有些人要求一些参考图片。这里有一些参考图片,你可以尝试一下;这里嵌入了较小的版本,如果你需要,它们都链接到较大版本的图像:

我提供500代表赏金(加上50 StackOverflow踢),我最喜欢的解决方案,基于上述标准。当然,我也鼓励其他人在这里投票选出他们最喜欢的解决方案。

截止日期说明

This contest will run until the bounty runs out, about 6 PM on Saturday, May 30. I can't say the precise time it will end; it may be anywhere from 5 to 7 PM. I will guarantee that I'll look at all entries submitted by 2 PM, and I will do my best to look at all entries submitted by 4 PM; if solutions are submitted after that, I may not have a chance to give them a fair look before I have to make my decision. Also, the earlier you submit, the more chance you will have for voting to be able to help me pick the best solution, so try and submit earlier rather than right at the deadline.

Unicode的笔记

There has also been some confusion on exactly what Unicode characters are allowed. The range of possible Unicode code points is U+0000 to U+10FFFF. There are some code points which are never valid to use as Unicode characters in any open interchange of data; these are the noncharacters and the surrogate code points. Noncharacters are defined in the Unidode Standard 5.1.0 section 16.7 as the values U+FFFE, U+FFFF, U+nFFFE, U+nFFFF where n is 1–10 hexadecimal, and the range U+FDD0–U+FDEF. These values are intended to be used for application-specific internal usage, and conforming applications may strip these characters out of text processed by them. Surrogate code points, defined in the Unicode Standard 5.1.0 section 3.8 as U+D800–U+DFFF, are used for encoding characters beyond the Basic Multilingual Plane in UTF-16; thus, it is impossible to represent these code points directly in the UTF-16 encoding, and it is invalid to encode them in any other encoding. Thus, for the purpose of this contest, I will allow any program which encodes images into a sequence of no more than 140 Unicode code points from the range U+0000–U+10FFFF, excluding all noncharacters and surrogate pairs as defined above.

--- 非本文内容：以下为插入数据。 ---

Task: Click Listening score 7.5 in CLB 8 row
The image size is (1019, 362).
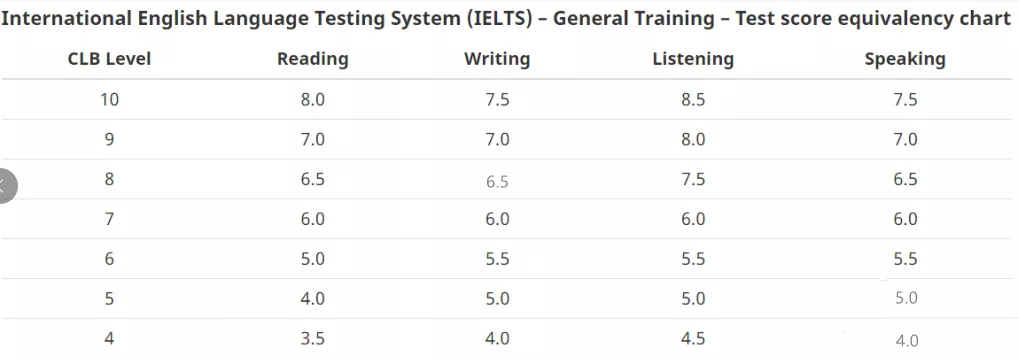Action: tap(693, 179)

I will prefer solutions that use only assigned characters, and even better ones that use clever subsets of assigned characters or do something interesting with the character set they use. For a list of assigned characters, see the Unicode Character Database; note that some characters are listed directly, while some are listed only as the start and end of a range. Also note that surrogate code points are listed in the database, but forbidden as mentioned above. If you would like to take advantage of certain properties of characters for making the text you output more interesting, there are a variety of databases of character information available, such as a list of named code blocks and various character properties.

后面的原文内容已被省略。